The action begins as Louis (George Lynch) and Mike (Jeff Shook), two lollygagging dock workers, abruptly change their demeanor as the attorney Alfieri (Mark Curtis) passes by. Alfieri then addresses the audience to explain the behavior: he is both an insider and an outsider. The men on the docks are second generation, natural born citizens of the U.S. and are willing to work with the legal system, but this wasn’t always the case and suspicions still linger. Alfieri is Sicilian but he’s also part of the American legal system – a go-between for the old ways and the new ways. Perhaps that is why the character of Alfieri feels as out of place as he does. Curtis’s mannerisms and delivery are unlike any of the other actors on stage and this makes sense given the role his character is meant to fill. Alfieri confesses at the end that he himself doesn’t fully know where he stands on the final outcome of the story, and Curtis aptly conveys that sense of separateness from the action throughout his performance.

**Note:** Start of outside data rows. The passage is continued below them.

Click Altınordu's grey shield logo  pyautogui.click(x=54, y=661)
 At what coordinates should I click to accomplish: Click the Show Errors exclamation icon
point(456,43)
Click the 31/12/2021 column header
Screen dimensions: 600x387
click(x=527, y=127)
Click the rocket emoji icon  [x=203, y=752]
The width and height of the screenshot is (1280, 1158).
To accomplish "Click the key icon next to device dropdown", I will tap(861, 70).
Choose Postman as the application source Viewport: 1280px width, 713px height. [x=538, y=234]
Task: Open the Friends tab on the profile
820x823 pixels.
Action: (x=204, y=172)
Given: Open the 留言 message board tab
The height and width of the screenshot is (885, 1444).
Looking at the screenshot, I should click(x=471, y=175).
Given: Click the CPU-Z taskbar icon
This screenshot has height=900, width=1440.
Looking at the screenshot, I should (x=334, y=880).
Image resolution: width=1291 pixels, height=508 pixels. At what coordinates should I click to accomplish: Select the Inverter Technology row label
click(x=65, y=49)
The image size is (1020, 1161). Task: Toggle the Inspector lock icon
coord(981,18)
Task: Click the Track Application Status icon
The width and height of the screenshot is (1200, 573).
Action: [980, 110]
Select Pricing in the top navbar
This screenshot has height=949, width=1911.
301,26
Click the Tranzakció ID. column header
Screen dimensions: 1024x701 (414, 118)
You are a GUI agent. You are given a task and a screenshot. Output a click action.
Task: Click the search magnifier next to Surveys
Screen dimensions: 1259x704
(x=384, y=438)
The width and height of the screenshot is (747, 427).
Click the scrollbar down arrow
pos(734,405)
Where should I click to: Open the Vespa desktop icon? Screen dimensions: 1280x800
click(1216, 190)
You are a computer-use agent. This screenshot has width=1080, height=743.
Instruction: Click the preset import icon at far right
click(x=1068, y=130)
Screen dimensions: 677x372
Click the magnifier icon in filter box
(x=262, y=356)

Dan Cimo and Chris Michiels play Rodolpho and Marco, respectively, whose arrival sets off the conflict of the story. Rodolpho and Marco have entered the country illegally, unable to find sufficient work in their homeland. Their cousin Beatrice and her husband Eddie have agreed to house them – at some risk to themselves – until the brothers are on their feet. It quickly becomes apparent that the brothers also represent the dichotomy of the two worlds: Marco is very reserved and squirrels away all his money to send home to his family. Rodolpho is more boisterous and eager to experience all that America has to offer. Michiels shows what a gentle giant Marco is. He wouldn’t hurt a fly… unless his family is threatened. Marco is a very subtle character. He knows how beholden he is, so his feelings can only be shown in passing facial expressions and small actions not noticed by the other characters on stage for much of the show. I found myself looking at Michiels quite a bit as a sort of barometer for the emotion of the scene and he is always on, his face showing what his character cannot express in words.
We know from nearly our first meeting with Rodolpho that is he very different from his brother. Cimo makes Rodolpho much louder than his brother, but with different subtleties. He kindles a romance with Beatrice and Eddie’s adoptive daughter Catherine (Maggie Choumbakos Grindrod), and yet at the same time Cimo gives Rodolpho just that right amount of panache, so different from all the other men working the docks, that Eddie’s assertions about his sexuality don’t seem out of the realm of possibility. Rodolpho must show interest in Catherine, but also raise qualms that his love for Catherine may be nothing more than a ploy for a green card. Cimo expertly manages to convince the audience at one point or another of all of these things.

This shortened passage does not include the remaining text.